しかし、コメント欄には既に彼女の名前が溢れていた。
当然、疑問の声と罵倒ばかりだった。
「石ちゃんなんて何様のつもり?私たちの凌お兄様に擦り寄るなんて」
「そうよ、まさにトイレの臭い石ころね!」
「残念ながら出場者への投票しかできないけど、マイナス点数をつけられたら、石ちゃんにマイナス点で追い出してやるのに!」
「雨粒ちゃんが登場したわ!私の票は全部雨粒ちゃんに入れるわ!」
雨粒ちゃんとは木村雨音のことで、時枝秋を徹底的に貶めながら小林凌の話題に便乗することで、彼女の得票数は一時トップに躍り出た。
ついに、時枝秋の出番が来た。
園田一帆は目も耳も持っていなければよかったと思った。
しかし今はそうもいかない。
藤原修が彼を一瞥すると、彼は震える手でリモコンを取り、音量を上げた。
……
時枝秋が登場すると、木村雨音は彼女にOKサインを送り、緊張しないようにと示した。
時枝秋はもちろん緊張などしていなかった。
彼女はマイクを手に取り、ステージに向かった。
この時、会場の観客たちは思わず口をへの字に曲げた。
紺野広幸は興味深そうにステージを見つめていた。
他の二人の審査員は肩をすくめ、明らかに時枝秋が歌詞を通じて小林凌に告白するチャンスを掴むだろうと考えているようだった。
小林凌の表情には穏やかな優しい笑みが浮かんでいた。
時枝秋のこのような行動に、会社全体も番組側も反対していないのは、明らかに彼女を利用して番組の初期の話題性を高め、小林凌の人気を固めることを望んでいるからだった。

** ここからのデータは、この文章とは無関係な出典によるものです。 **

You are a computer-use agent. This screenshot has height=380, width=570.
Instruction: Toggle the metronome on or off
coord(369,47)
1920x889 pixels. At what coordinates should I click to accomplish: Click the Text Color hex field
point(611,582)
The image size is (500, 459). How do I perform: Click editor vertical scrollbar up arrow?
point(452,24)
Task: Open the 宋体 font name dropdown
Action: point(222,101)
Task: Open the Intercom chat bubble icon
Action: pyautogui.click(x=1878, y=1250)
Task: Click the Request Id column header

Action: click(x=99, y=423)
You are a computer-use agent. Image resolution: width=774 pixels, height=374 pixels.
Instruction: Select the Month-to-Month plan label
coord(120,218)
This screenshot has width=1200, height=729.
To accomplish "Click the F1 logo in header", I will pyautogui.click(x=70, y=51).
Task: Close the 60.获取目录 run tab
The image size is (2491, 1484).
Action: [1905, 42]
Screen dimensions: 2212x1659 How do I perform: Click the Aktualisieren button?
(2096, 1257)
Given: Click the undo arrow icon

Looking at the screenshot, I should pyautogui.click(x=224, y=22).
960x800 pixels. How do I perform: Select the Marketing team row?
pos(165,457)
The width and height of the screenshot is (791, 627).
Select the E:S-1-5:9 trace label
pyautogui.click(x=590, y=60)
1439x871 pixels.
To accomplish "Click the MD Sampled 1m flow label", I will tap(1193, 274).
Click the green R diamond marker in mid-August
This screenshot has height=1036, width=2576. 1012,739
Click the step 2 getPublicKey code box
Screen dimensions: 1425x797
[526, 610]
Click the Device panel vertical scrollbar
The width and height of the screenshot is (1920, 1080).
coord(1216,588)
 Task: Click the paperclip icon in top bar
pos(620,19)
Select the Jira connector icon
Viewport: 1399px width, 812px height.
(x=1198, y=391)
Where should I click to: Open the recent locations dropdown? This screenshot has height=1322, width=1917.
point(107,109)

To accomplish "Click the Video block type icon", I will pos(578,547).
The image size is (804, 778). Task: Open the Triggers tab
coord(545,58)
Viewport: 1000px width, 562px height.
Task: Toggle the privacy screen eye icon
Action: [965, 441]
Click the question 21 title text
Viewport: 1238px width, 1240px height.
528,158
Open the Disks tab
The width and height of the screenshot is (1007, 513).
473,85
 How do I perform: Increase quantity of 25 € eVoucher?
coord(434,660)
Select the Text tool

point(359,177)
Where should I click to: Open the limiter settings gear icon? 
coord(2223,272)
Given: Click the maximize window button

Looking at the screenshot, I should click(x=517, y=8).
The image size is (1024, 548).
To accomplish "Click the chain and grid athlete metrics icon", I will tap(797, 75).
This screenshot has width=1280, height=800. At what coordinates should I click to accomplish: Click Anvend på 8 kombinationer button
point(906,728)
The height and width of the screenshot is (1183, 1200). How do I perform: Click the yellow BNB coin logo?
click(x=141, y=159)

石ちゃんは、本当に誰もが踏みつけることのできる石ころになってしまったのだ。
音楽が始まり、一筋のスポットライトがステージ中央の時枝秋を照らした。
彼女は優しく美しいロングドレスを着ていて、最初の印象では叙情的なスローバラードを歌うように思われた。
しかし、次の瞬間、音楽が一転し、激しいドラムビートが鳴り響いた。